Posaconazole, oral suspension, 40 mg per mL, 105 mL, Noxafil®, July 2006
Page last updated: 27 October 2006
Public Summary Document
Product: Posaconazole, oral suspension, 40 mg per mL, 105 mL, Noxafil®
Sponsor: Schering-Plough Pty Ltd
Date of PBAC Consideration: July 2006
1. Purpose of Application
The submission sought an authority required listing for posaconazole for treatment
of invasive fungal infections, not responsive to or intolerant of, alternative therapy,
in patients 13 yrs and older.
Posaconazole had not previously been considered by the PBAC.
3. Registration Status
Noxafil is registered by the TGA for use in the treatment of the following invasive
fungal infections in patients 13 years of age or older: Invasive aspergillosis in
patients intolerant of, or with disease that is refractory to, alternative therapy.
Fusariosis, zygomycosis, coccidioidomycosis, chromoblastomycosis, and mycetoma in
patients intolerant of, or with disease that is refractory to, alternative therapy.
4. Listing requested and PBAC’s View
The submission requested an authority required listing for the treatment of patients
13 years and older with proven or probable: invasive aspergillosis or fusarosis or
zyygomycosis or coccidiodomycosis or chromoblastomycosis or mycetoma, that is refractory
to, or intolerant of alternative therapies that have proven efficacy against the infecting
The PBAC’ view was that there was a clinical need for posaconazole as a salvage treatment in the treatment of life-threatening fungal infections.
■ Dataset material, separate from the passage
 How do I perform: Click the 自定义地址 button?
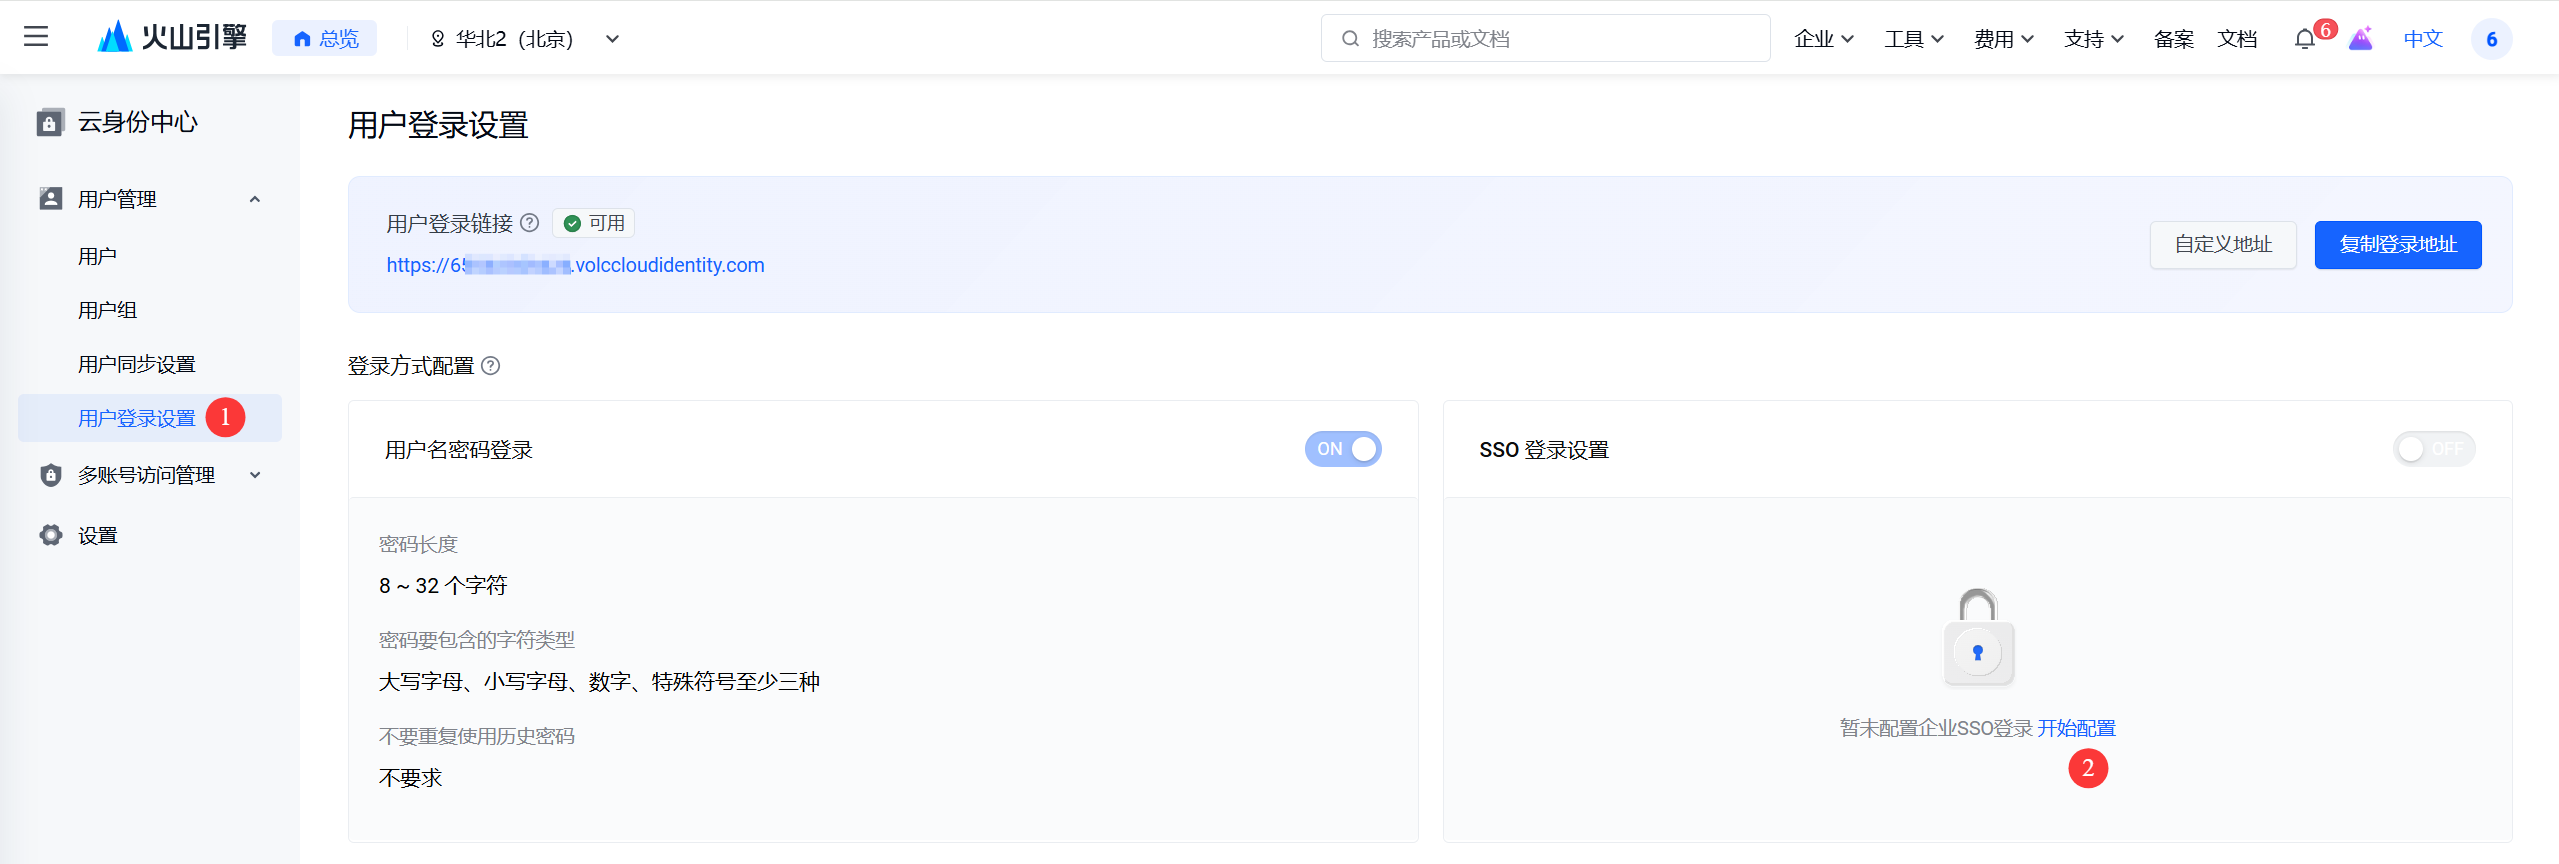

However, the PBAC noted that posaconazole was not TGA registered for the treatment of candidiasis, and considered there was potential for use outside of the recommended restriction.
5. Clinical place for the proposed therapy
Posaconazole is a broad-spectrum oral triazole antifungal proposed as salvage therapy
for severely ill and/or immunocompromised patients with invasive fungal infections,
where patients have disease that is refractory to or when patients are intolerant
of initial treatment with standard antifungal therapy.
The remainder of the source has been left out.